## [DO THIS]
Switch "GUI agent" to "interface agent" in the stretch from the line containing "Screen dimensions: 712x649" through the line containing "Action: [x=1421, y=119]". Return only those lines, with nothing else changed.

====

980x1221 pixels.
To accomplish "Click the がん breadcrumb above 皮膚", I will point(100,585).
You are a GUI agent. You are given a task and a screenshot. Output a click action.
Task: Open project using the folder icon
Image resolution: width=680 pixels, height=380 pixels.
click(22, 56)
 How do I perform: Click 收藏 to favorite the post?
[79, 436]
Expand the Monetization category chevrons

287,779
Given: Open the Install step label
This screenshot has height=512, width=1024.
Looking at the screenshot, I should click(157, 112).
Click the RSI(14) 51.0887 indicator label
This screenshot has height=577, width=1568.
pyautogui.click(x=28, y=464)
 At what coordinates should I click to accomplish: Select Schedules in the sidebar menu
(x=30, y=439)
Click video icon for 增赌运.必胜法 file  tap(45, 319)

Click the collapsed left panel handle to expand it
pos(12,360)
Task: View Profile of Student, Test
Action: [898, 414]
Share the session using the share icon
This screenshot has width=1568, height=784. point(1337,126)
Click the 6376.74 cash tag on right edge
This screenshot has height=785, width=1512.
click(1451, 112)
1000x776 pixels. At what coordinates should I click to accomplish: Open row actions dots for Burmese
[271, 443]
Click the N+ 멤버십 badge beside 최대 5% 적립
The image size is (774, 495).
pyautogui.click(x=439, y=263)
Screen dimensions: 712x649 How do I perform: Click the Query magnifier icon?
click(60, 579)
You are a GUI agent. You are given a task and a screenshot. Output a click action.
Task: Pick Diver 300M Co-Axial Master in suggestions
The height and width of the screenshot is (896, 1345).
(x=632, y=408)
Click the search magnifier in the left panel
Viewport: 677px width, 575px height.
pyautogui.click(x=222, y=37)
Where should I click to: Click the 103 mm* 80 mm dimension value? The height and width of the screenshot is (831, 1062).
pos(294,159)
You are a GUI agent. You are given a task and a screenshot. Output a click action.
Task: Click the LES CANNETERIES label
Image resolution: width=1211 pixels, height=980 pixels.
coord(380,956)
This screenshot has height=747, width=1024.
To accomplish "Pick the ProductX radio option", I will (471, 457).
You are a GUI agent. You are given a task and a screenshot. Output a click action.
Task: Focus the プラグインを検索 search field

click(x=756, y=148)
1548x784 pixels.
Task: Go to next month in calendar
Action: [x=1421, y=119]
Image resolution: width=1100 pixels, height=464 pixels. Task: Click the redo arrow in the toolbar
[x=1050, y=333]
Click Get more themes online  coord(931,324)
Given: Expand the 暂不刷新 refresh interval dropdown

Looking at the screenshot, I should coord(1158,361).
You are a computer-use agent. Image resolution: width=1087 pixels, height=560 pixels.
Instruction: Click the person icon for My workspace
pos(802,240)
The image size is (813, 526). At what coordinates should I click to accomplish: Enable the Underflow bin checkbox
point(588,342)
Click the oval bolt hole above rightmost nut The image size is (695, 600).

====

## [RESPONSE TO THE TASK]
Screen dimensions: 712x649 How do I perform: Click the Query magnifier icon?
click(60, 579)
You are a interface agent. You are given a task and a screenshot. Output a click action.
Task: Pick Diver 300M Co-Axial Master in suggestions
The height and width of the screenshot is (896, 1345).
(x=632, y=408)
Click the search magnifier in the left panel
Viewport: 677px width, 575px height.
pyautogui.click(x=222, y=37)
Where should I click to: Click the 103 mm* 80 mm dimension value? The height and width of the screenshot is (831, 1062).
pos(294,159)
You are a interface agent. You are given a task and a screenshot. Output a click action.
Task: Click the LES CANNETERIES label
Image resolution: width=1211 pixels, height=980 pixels.
coord(380,956)
This screenshot has height=747, width=1024.
To accomplish "Pick the ProductX radio option", I will (471, 457).
You are a interface agent. You are given a task and a screenshot. Output a click action.
Task: Focus the プラグインを検索 search field

click(x=756, y=148)
1548x784 pixels.
Task: Go to next month in calendar
Action: [x=1421, y=119]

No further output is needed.